- _Excerpted data_
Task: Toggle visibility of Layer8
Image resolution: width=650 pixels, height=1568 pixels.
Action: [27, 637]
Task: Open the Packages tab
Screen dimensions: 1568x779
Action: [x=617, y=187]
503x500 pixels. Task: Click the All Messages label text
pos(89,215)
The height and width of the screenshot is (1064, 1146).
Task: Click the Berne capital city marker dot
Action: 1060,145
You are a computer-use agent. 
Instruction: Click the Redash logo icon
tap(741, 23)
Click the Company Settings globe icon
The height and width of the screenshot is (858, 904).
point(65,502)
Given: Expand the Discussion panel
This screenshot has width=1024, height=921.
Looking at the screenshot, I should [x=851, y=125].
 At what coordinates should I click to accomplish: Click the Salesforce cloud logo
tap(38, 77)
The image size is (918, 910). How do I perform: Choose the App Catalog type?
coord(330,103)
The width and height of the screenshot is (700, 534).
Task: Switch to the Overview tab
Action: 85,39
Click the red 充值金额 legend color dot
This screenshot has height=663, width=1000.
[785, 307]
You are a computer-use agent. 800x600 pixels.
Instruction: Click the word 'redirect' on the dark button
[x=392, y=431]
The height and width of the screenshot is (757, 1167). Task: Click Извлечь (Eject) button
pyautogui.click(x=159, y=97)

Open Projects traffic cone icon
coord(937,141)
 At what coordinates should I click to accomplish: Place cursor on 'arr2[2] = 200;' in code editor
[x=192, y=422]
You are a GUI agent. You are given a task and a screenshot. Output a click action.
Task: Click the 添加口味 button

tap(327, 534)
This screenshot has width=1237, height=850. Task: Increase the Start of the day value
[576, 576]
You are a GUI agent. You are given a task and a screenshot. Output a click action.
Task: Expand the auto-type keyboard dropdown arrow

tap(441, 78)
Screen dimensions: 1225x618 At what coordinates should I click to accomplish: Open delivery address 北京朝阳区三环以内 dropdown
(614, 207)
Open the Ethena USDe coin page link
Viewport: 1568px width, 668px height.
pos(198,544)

- _Problem statement_
Scan the listing above for the word "agent" and copy every line that holds it.

- _Exercise output_
You are a computer-use agent. 
You are a computer-use agent. 800x600 pixels.
You are a GUI agent. You are given a task and a screenshot. Output a click action.
You are a GUI agent. You are given a task and a screenshot. Output a click action.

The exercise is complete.